Task goal
Please return, word for word, the line containing "Task: Open the mail feedback envelope icon" and each line after it through the end of the data below, and nothing else.

(Dataset records)

□ □ □ □

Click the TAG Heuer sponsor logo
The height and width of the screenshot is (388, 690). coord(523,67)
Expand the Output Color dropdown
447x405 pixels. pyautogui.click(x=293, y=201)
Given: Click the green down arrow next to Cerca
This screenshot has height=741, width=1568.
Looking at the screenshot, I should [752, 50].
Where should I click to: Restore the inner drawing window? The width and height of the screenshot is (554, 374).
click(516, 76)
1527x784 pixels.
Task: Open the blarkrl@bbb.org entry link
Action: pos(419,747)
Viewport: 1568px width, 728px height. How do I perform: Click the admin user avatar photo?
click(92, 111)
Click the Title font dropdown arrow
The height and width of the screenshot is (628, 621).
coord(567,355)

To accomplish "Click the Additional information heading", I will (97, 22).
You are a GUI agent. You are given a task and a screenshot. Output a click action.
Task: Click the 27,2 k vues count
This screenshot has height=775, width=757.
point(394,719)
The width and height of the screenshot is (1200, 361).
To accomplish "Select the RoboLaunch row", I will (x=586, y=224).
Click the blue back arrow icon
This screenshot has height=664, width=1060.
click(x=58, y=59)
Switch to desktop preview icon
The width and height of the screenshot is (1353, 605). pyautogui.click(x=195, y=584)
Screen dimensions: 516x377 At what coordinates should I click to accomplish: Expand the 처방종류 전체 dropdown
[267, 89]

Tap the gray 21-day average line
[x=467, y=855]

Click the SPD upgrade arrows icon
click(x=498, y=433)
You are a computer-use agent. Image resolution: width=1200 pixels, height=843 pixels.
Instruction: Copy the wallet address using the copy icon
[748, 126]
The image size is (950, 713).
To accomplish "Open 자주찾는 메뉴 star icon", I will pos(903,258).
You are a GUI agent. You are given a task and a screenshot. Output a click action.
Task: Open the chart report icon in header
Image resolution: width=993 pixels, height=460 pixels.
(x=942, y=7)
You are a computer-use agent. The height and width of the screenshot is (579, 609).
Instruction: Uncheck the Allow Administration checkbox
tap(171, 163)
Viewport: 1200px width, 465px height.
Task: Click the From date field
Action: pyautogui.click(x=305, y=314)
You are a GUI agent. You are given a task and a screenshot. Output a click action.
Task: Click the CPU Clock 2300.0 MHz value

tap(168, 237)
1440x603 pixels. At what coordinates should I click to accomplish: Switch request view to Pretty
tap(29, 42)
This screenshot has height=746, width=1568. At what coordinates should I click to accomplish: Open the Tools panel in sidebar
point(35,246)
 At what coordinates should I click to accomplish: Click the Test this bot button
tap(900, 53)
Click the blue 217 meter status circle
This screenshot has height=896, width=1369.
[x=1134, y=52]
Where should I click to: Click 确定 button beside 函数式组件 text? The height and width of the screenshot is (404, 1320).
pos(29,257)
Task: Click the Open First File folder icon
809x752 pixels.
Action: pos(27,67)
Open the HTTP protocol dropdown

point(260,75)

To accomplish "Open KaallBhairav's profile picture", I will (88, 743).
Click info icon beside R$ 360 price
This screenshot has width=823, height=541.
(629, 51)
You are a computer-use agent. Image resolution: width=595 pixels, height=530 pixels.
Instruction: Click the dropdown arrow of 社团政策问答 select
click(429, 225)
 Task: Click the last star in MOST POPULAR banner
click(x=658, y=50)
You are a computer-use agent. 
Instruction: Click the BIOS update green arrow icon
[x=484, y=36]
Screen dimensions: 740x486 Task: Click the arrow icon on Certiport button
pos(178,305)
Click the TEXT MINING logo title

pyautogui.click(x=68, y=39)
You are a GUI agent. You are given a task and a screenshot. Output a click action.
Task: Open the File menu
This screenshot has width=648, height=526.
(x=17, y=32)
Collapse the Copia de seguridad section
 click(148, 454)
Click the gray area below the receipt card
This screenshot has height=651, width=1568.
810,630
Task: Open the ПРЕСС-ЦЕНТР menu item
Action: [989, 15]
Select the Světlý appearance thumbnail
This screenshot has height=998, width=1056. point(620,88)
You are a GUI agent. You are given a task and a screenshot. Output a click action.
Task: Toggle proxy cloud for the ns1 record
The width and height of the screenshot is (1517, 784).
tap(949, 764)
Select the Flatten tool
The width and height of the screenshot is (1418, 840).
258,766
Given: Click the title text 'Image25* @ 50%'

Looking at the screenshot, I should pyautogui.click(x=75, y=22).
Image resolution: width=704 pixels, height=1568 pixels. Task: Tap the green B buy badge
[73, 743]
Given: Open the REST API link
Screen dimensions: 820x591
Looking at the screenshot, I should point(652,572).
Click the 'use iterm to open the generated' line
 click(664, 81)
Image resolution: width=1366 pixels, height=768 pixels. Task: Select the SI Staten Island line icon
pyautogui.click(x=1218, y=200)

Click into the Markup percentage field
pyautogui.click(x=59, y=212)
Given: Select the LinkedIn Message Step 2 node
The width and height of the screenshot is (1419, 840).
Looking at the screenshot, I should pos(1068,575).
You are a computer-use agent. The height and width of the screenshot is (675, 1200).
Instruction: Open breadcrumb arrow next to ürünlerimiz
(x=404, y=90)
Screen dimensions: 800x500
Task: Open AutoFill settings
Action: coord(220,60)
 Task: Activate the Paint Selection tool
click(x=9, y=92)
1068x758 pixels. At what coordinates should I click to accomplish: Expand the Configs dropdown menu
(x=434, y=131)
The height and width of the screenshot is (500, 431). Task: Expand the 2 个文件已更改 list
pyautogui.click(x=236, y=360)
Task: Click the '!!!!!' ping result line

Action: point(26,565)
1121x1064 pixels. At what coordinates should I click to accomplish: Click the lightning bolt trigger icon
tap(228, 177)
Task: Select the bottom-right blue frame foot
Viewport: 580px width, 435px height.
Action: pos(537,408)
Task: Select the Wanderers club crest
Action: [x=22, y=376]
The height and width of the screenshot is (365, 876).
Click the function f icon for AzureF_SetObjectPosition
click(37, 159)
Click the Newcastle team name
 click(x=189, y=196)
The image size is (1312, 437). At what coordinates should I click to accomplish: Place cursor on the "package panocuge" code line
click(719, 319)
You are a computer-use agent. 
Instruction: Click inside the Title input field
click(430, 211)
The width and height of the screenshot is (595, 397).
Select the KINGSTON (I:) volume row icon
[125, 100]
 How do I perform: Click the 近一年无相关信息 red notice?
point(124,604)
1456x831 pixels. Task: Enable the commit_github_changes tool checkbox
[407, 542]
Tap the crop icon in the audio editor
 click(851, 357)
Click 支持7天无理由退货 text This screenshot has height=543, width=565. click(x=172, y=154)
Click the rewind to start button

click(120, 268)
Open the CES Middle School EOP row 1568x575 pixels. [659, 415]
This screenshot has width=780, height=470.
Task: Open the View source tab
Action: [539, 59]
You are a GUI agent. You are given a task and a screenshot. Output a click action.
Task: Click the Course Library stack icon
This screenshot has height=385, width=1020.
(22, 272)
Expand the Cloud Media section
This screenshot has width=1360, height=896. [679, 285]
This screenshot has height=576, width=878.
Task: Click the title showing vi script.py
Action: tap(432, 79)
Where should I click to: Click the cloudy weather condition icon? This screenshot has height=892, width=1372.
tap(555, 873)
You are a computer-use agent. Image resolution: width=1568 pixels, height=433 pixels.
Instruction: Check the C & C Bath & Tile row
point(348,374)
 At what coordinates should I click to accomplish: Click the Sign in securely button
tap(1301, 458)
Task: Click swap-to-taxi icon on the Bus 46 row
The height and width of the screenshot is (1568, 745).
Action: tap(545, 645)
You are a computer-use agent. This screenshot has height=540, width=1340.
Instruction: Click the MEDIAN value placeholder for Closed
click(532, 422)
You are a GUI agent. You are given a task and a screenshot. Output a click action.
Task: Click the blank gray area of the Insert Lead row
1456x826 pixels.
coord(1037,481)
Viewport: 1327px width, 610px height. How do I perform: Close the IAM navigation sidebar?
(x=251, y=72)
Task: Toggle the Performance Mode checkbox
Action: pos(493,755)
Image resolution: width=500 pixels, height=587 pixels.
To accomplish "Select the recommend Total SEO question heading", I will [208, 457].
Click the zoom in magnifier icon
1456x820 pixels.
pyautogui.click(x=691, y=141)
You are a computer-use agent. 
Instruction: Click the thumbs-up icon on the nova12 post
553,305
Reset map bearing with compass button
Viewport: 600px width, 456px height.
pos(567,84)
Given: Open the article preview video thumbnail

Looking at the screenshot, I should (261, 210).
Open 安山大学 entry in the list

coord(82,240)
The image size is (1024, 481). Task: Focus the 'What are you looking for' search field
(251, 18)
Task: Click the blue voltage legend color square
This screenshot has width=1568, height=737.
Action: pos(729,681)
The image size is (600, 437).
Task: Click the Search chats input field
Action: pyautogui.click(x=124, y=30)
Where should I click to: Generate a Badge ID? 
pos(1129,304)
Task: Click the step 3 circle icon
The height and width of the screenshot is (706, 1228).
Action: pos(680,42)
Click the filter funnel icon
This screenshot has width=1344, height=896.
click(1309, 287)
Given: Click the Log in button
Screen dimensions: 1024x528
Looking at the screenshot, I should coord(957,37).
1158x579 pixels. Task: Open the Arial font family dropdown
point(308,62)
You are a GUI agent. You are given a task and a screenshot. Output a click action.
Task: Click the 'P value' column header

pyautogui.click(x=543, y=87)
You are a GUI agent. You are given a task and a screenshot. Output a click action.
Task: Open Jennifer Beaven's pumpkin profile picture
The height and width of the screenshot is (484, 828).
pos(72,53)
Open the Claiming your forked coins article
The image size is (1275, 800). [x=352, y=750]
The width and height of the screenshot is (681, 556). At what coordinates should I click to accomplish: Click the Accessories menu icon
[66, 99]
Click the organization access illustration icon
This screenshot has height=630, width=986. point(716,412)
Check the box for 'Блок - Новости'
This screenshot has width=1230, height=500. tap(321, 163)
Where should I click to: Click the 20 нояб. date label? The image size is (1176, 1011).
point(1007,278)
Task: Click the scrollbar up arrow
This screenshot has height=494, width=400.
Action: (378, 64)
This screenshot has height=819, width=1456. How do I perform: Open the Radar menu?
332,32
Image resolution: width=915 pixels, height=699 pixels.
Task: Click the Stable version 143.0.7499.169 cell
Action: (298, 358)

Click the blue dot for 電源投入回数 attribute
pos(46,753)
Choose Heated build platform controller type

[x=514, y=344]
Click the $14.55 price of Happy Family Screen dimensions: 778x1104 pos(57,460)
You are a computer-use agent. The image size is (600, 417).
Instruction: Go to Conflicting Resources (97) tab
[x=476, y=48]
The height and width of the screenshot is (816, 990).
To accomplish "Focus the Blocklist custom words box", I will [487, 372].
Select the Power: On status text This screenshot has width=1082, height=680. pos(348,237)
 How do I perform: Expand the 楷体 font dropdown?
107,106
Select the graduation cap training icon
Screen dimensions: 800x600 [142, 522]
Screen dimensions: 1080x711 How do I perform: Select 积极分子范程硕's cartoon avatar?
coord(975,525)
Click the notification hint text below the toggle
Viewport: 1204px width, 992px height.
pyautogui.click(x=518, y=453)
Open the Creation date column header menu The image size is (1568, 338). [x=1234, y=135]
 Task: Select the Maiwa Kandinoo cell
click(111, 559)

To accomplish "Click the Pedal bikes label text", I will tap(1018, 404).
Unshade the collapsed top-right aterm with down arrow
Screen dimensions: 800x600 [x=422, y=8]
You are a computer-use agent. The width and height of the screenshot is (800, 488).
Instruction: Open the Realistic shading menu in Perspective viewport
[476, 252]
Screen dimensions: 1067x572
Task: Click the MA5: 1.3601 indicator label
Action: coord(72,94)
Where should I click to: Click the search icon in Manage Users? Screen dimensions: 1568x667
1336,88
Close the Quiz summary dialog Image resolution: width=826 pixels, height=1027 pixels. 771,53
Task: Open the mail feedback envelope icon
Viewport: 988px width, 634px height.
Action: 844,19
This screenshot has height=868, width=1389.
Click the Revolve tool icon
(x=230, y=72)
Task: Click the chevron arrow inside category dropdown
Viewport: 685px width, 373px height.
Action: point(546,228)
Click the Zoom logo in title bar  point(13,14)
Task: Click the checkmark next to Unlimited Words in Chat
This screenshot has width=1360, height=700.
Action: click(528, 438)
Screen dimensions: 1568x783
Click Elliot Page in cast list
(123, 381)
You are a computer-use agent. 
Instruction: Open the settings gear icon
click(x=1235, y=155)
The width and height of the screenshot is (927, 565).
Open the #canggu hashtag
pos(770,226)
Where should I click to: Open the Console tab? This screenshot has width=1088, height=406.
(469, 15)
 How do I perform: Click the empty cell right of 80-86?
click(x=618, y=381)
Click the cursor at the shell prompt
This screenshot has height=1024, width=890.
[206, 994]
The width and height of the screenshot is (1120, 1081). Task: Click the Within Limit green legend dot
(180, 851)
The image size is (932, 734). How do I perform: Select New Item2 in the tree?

□ □ □ □

Completed task
Task: Open the mail feedback envelope icon
Viewport: 988px width, 634px height.
Action: 844,19
This screenshot has height=868, width=1389.
Click the Revolve tool icon
(x=230, y=72)
Task: Click the chevron arrow inside category dropdown
Viewport: 685px width, 373px height.
Action: point(546,228)
Click the Zoom logo in title bar  point(13,14)
Task: Click the checkmark next to Unlimited Words in Chat
This screenshot has width=1360, height=700.
Action: click(528, 438)
Screen dimensions: 1568x783
Click Elliot Page in cast list
(123, 381)
You are a computer-use agent. 
Instruction: Open the settings gear icon
click(x=1235, y=155)
The width and height of the screenshot is (927, 565).
Open the #canggu hashtag
pos(770,226)
Where should I click to: Open the Console tab? This screenshot has width=1088, height=406.
(469, 15)
 How do I perform: Click the empty cell right of 80-86?
click(x=618, y=381)
Click the cursor at the shell prompt
This screenshot has height=1024, width=890.
[206, 994]
The width and height of the screenshot is (1120, 1081). Task: Click the Within Limit green legend dot
(180, 851)
The image size is (932, 734). How do I perform: Select New Item2 in the tree?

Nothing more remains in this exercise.